A world without cold, hunger or pain is an appealing one, and its narrative articulations doubtless lend themselves to structuralist reduction to simple functional schemata, whether by way of Propp’s morphology or Greimas’s grid (the two main functions being those of Harm and Help, with the latter almost invariably triumphing over the former). But there is more than this to the childlike in Andersen’s vision. In reaching for the memory traces of my childhood reading, why, I kept asking myself, was it ‘The Tinder Box’ that resurfaced most powerfully? So I read it again. It is the story of a poor soldier who meets a witch. She provides him with a fabulous means of acquiring a fortune: all he has to do in exchange is retrieve an old tinder box for her. On returning with both fortune and tinder box, he kills the witch and makes off for the high life, which finally involves using the magical powers of the tinder box to enlist three crazed dogs to help him take possession of a beautiful Princess against the wishes of the King and Queen, both of whom are killed by the dogs in very nasty ways. Because there has long been a prophecy that the Princess will marry a common soldier, the King has incarcerated her in a ‘copper palace’, so it is perhaps unsurprising that the Princess shows no dismay at the slaughter of her parents and that becoming Queen ‘pleased her very much’. She doesn’t seem to mind that her husband is a murderous thief.

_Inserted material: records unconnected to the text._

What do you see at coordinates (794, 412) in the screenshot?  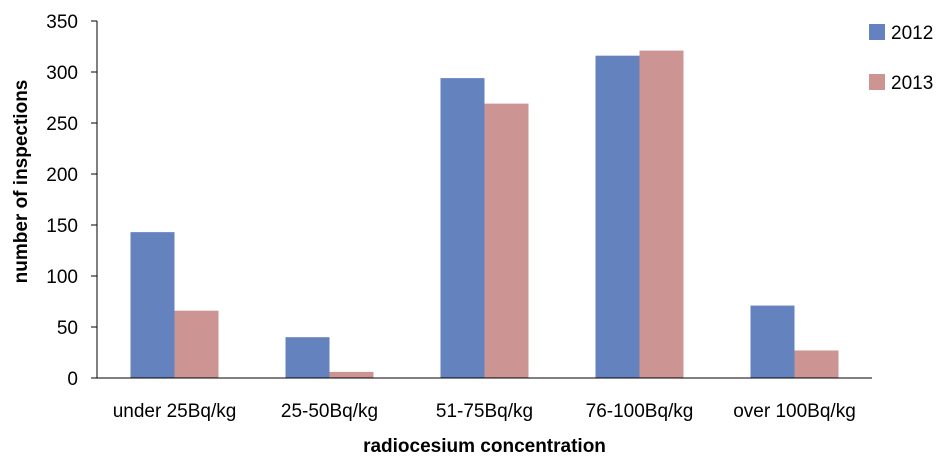 I see `x-category-label: over 100Bq/kg` at bounding box center [794, 412].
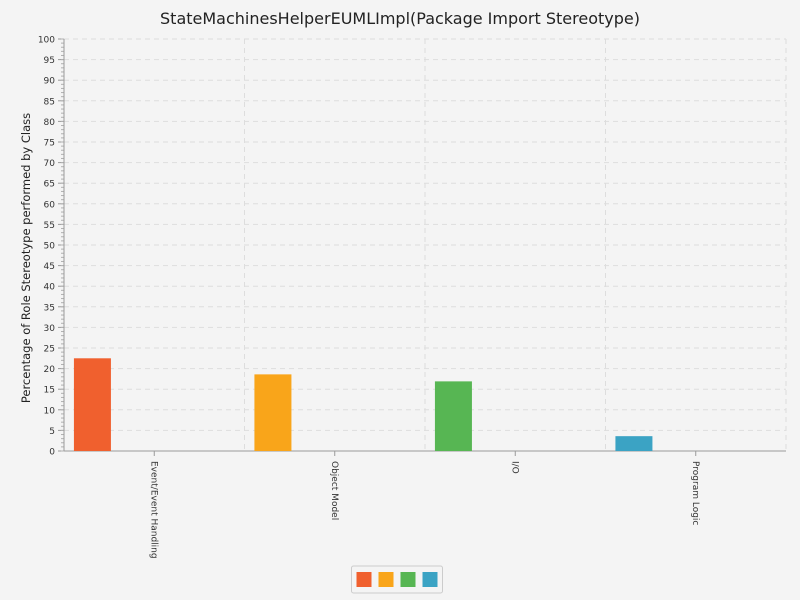 The image size is (800, 600). What do you see at coordinates (50, 329) in the screenshot?
I see `y-tick-label: 30` at bounding box center [50, 329].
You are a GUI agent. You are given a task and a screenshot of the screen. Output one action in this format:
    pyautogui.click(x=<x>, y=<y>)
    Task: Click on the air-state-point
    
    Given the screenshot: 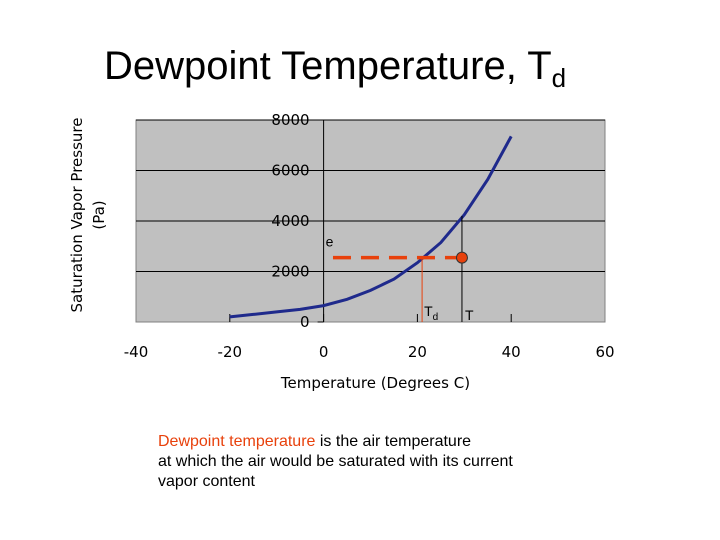 What is the action you would take?
    pyautogui.click(x=462, y=258)
    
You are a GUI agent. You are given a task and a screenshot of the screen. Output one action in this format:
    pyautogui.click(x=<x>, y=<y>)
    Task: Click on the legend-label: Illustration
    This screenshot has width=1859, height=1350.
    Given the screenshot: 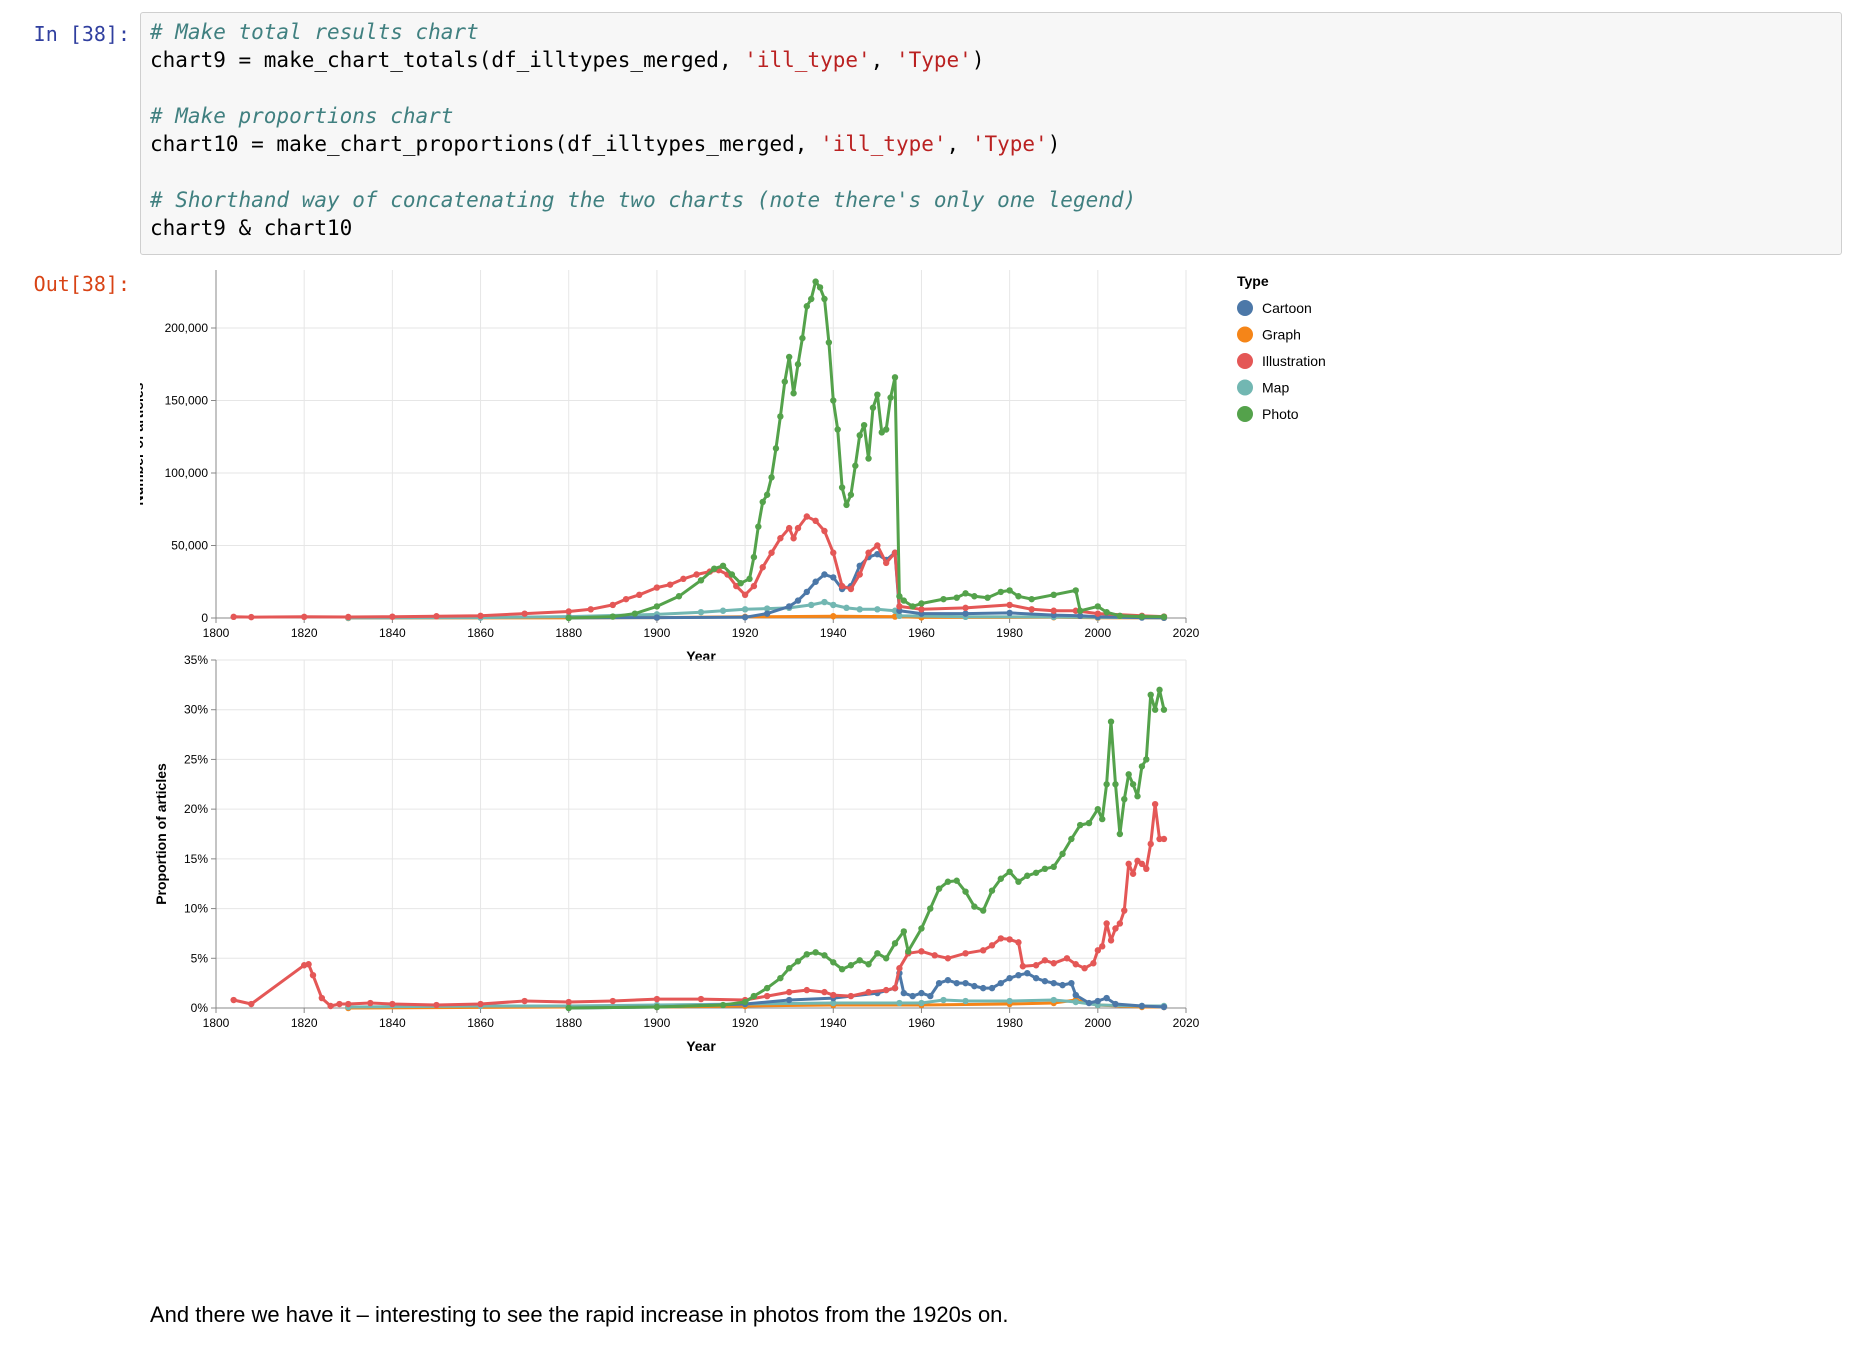 What is the action you would take?
    pyautogui.click(x=1294, y=361)
    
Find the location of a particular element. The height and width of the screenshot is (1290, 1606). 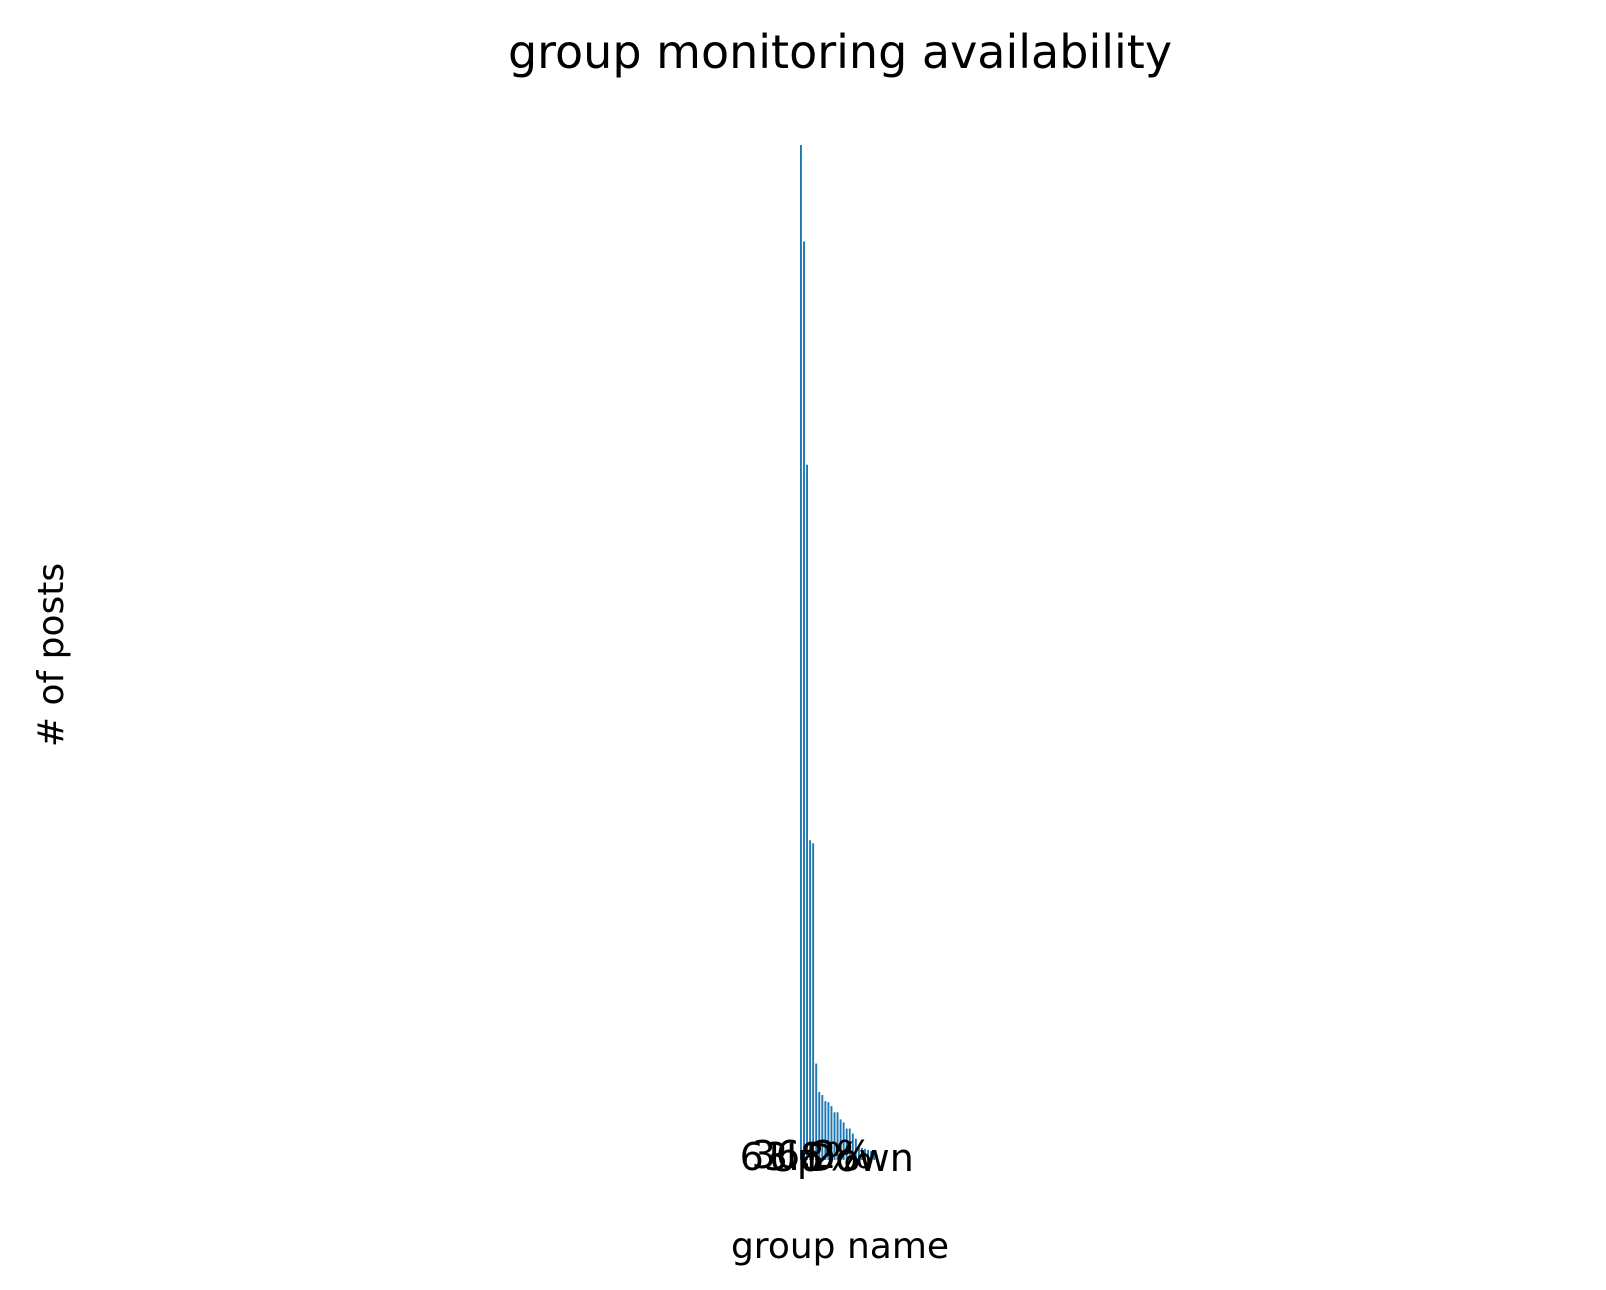

pie-label-down: Down is located at coordinates (860, 1158).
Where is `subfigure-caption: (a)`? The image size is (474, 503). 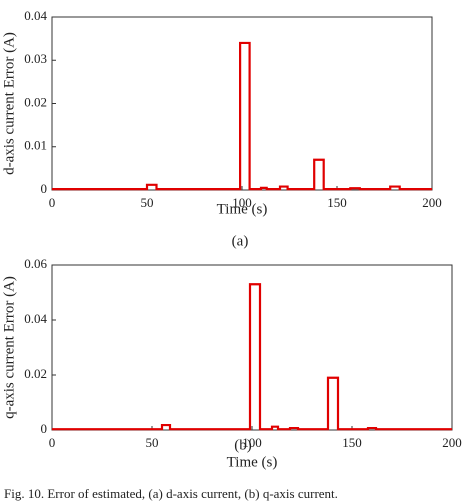
subfigure-caption: (a) is located at coordinates (240, 241).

This is scarcely a tale of Harm met and vanquished by Help in any of the edifying senses that typically inform the structure of the fairytale. The witch is benevolent and the King and Queen, while ill-disposed – not unreasonably, all things considered – to the soldier’s designs on their daughter, are not otherwise hostile to him. The form of childlike fantasy at work in ‘The Tinder Box’ is anarchic and amoral, the fantasy not of salvation achieved but of desire gratified, the ego rampant in an almost Ubu-esque way. How we reread this when ‘grown up yet children’ is an interesting question, and, when the time comes for me to read ‘The Tinder Box’ to my daughter, I wonder which of us will enjoy it more.